29.6.12

Ao meu filho - Verso I


Espero pelo futuro quando minha voz
Te venha à memória,
Num tempo em que a lembrança dos meus abraços
Ainda aqueçam teu corpo de anjo pequeno;
A canção de ninar inda soará em teus ouvidos e poderás sentir
Que fui e sou um dos teus amores.
Podes voar se quiseres e
Me deixar a ver o horizonte.


Voa pássaro meu.
Quero tua coragem, isso me basta.
Mas se sobrar um pequeno tempo
Do teu voo sobre o oceano
Lança um pensamento,
Um canto, dizendo:
- Pai eu te amo.
Assim, repousarei meus olhos sob a terra,
Saberei que desta minha vida pequena
Te dar a vida foi tudo o que me valeu a pena.

12.6.12

A existência



O mundo, repentinamente, parece se lançar sobre mim como um cão raivoso.
Os postes, como guardas discretos a me observar, enfileirados em sua onipotência ereta.
A calçada calcula meus passos.
As árvores registram meu pensar através da leitura molecular da minha respiração.
Até a fumaça do meu cachimbo redemoinha em torno do meu rosto tentando me sufocar.
Traidora miserável que tenho por companhia inseparável.
As pessoas passam depressa.
Estariam fugindo de mim?
Mas não sou eu o monstro, seus desgraçados!
Quero sair daqui, mas minha razão está inerte.
A poesia me prende no mesmo lugar e os significados emudecem minha voz.
O cão vira-latas é o único que demonstra compreensão.
Talvez porque se sinta a minha altura.
E minha altura já se sente e se senta no chão.
O caminhar cessa e agora rastejo.


A força dos braços é menos resistente que a folha apodrecendo na sarjeta.
Rolo sobre as pedras e esbarro na folha seca.
Tento retirar dela os vermes e trazê-los perto de mim para que me consumam com maior rapidez.
Até mesmo estes me ignoram.
O mundo é mal.
A maldade está corrompendo as estrelas e a noite é coberta de cinza.
A dor já retrai meus músculos e os espinhos entranham minha epiderme.
O texto foge dos meus livros e as páginas ficam amarelas na medida em que as folheio.
A vida fica insossa, inodora e incolor.
Com sofreguidão ergo as míseras pálpebras pesadas e vejo os pés da Morte montando guarda.
Morfeu ri e se afasta. Grito!
E o grito se perde antes mesmo de tocar os lábios.
No último e desesperado esforço caio além do chão em que me encontro.
A terra se abre numa fenda minúscula e nela desapareço imperceptível ao mundo que fica.

8.6.12

Poema de inverno


Os transeuntes começam a exibir seus belos casacos de inverno. O vagabundo mudou seu mundo debaixo da árvore para o espaço aquecido pelo sol, logo depois da fonte, no meio da praça. Aquele casal de namorados com livros do colégio, concluiu que seria melhor se abraçarem com mais força para não dispersas a energia dos corpos. Enquanto isso, numa choupana além do horizonte. Um casal de velhinhos pensou que deveriam reunir mais lenha para a lareira e fazer a cama com uma coberta a mais. Os passarinhos se amontoaram no galho da árvore de tal forma que pareciam um travesseiro de plumas. A gata veio se deitar, preguiçosa, aos pés da dona gorda que decidiu assinar um serviço de TV para assistir às novelas mexicanas. As crianças guardaram suas bicicletas. Meu filho ganhou um par de luvas, mas não gostou delas porque limitam a habilidosa curiosidade das mãozinhas de bebê.

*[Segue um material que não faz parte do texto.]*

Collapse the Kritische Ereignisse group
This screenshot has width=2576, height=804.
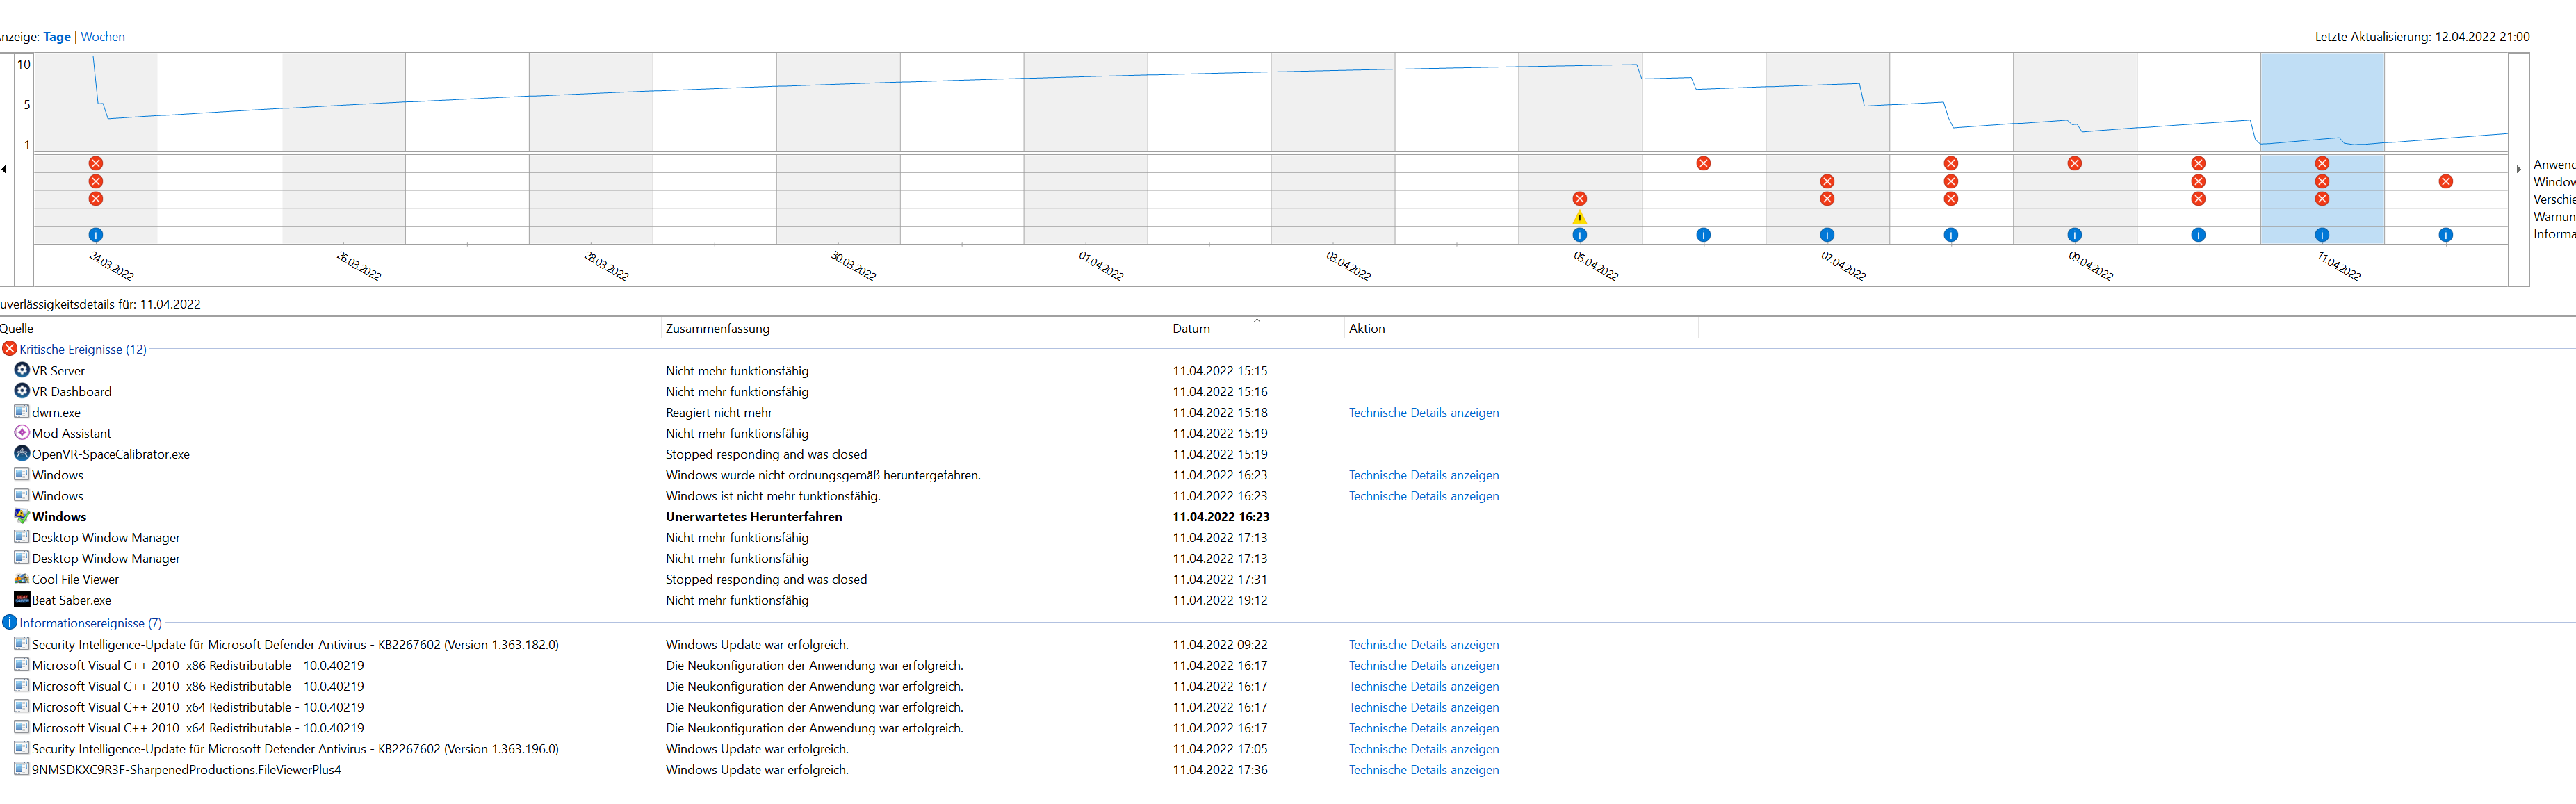(82, 349)
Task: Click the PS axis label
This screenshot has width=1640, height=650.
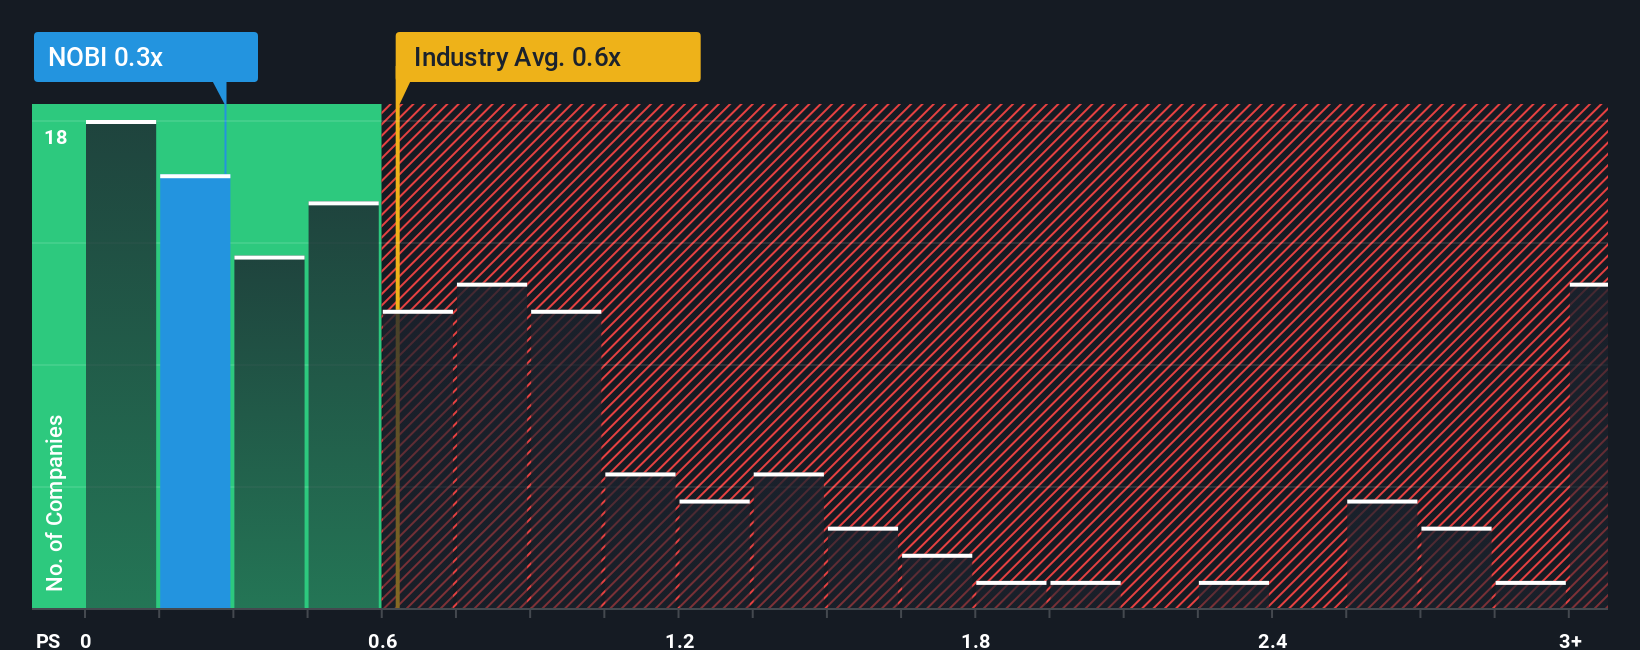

Toda essa nostálgica movimentação para receber os dias frios. Alguns os esperam, outros esperam que passem logo. É todo um ritual que se inicia. O inverno implica numa mística propícia ao acolhimento enquanto que os dias quentes nos envolvem mais para o acasalamento. De certa forma, não se pode negar que é o trabalho da natureza transformando a tudo com sua lógica intangível.
Quanto a mim, continuo a observar e a brincar com as palavras. No entanto, também tomei algumas precauções: comprei mais vinho e tabaco para o cachimbo; separei alguns livros como Goethe, Schopenhauer, Pessoa, Sartre e Fagundes Varela; convidei alguns amigos para o ócio criativo; e, não pensei nisso mas sei que irei pensar sobre a chuva, o silêncio, o medo e todas essas coisas que me farão abrir outra garrafa de vinho.